* _Work to complete_:
a – Reproduce the passage on the Hamilton–Reynolds affair starting at "Years later, when" and ending at "with Maria Reynolds.".
b – Answer these questions from the passage on the Hamilton–Reynolds affair.
(i) About how much did Hamilton eventually pay James Reynolds?
(ii) For what crime was James Reynolds arrested years later?
(iii) In what month and year did the first of Callender's two pamphlets appear?

* _Page text_:
+ + +
Hamilton consented, and delivered the money in person to Maria later that night. He began an affair with Reynolds that would last at least three years. Through it all, James Reynolds was well aware of his wife’s unfaithfulness, because he was blackmailing Hamilton, threatening to tell Elizabeth about the affair. Hamilton eventually paid Reynolds about $1000.
Years later, when James Reynolds was arrested for counterfeiting, he contacted several prominent members of Hamilton’s opposition party, the Democratic-Republican Party, most notably James Monroe and Aaron Burr, saying that he could expose a top level official for corruption.
Presuming that James Reynolds could implicate Hamilton in an abuse of his position as President Washington’s Secretary of the Treasury, Monroe and Burr questioned Hamilton, who insisted he was innocent of any misconduct in public office, but admitted to an affair with Maria Reynolds.
A journalist named James T. Callender published the story of the Hamilton-Reynolds affair in two pamphlets, the first in June 1797. Hamilton published a confession, providing the most lurid details of his affair. Though exposed to intense humiliation, Elizabeth forgave him; if she had not, his career and reputation would have been irrevocably ruined, but his reputation was damaged for the rest of his life.
The Hamiltons’ personal relationship had become one of mutual respect. Elizabeth accepted his flirtatiousness. Alexander continued to solicit her advice on political and family matters, as he had early in their courtship. Throughout their married life, he read selections of his writings to her, seeking her opinion and approval. She listened to his early drafts of Washington’s “Farewell Address” and excerpts from the Federalist Papers.
+ + +
* _Records shown_:
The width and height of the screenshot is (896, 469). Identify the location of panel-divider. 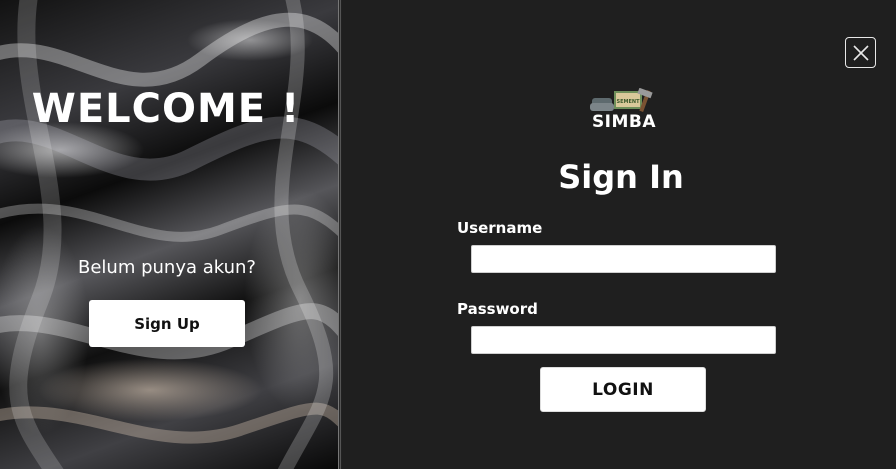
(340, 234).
+ + +
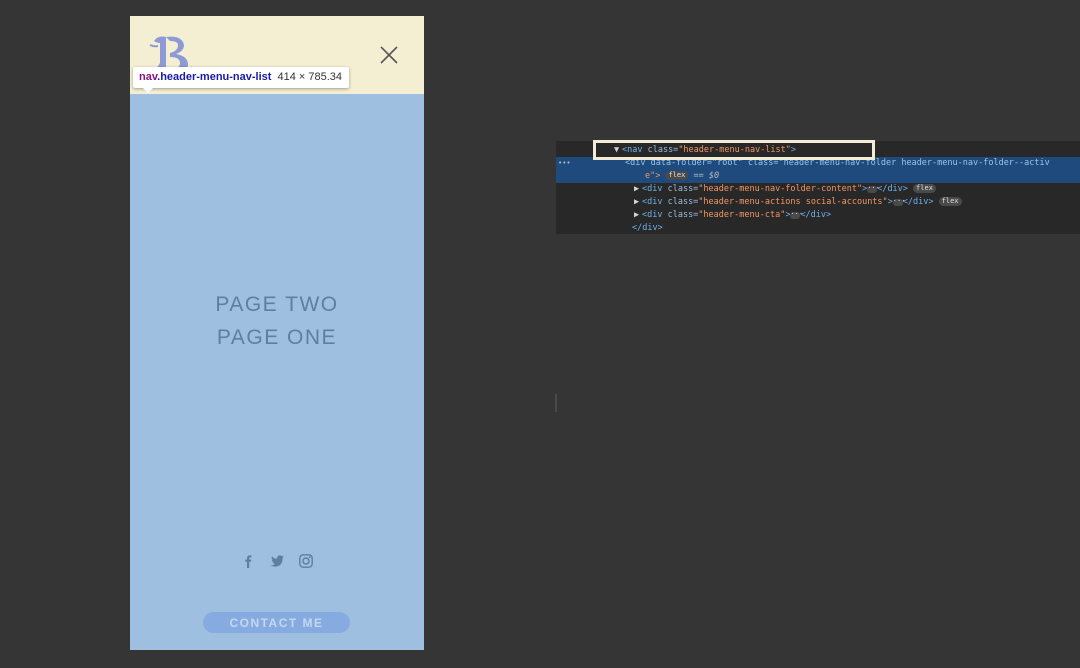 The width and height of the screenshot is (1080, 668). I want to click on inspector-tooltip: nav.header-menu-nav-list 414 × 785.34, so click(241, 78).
+ + +
* _Outputs for the tasks_:
a –
Years later, when James Reynolds was arrested for counterfeiting, he contacted several prominent members of Hamilton’s opposition party, the Democratic-Republican Party, most notably James Monroe and Aaron Burr, saying that he could expose a top level official for corruption.
Presuming that James Reynolds could implicate Hamilton in an abuse of his position as President Washington’s Secretary of the Treasury, Monroe and Burr questioned Hamilton, who insisted he was innocent of any misconduct in public office, but admitted to an affair with Maria Reynolds.

b –
(i) About $1000.
(ii) Counterfeiting.
(iii) June 1797.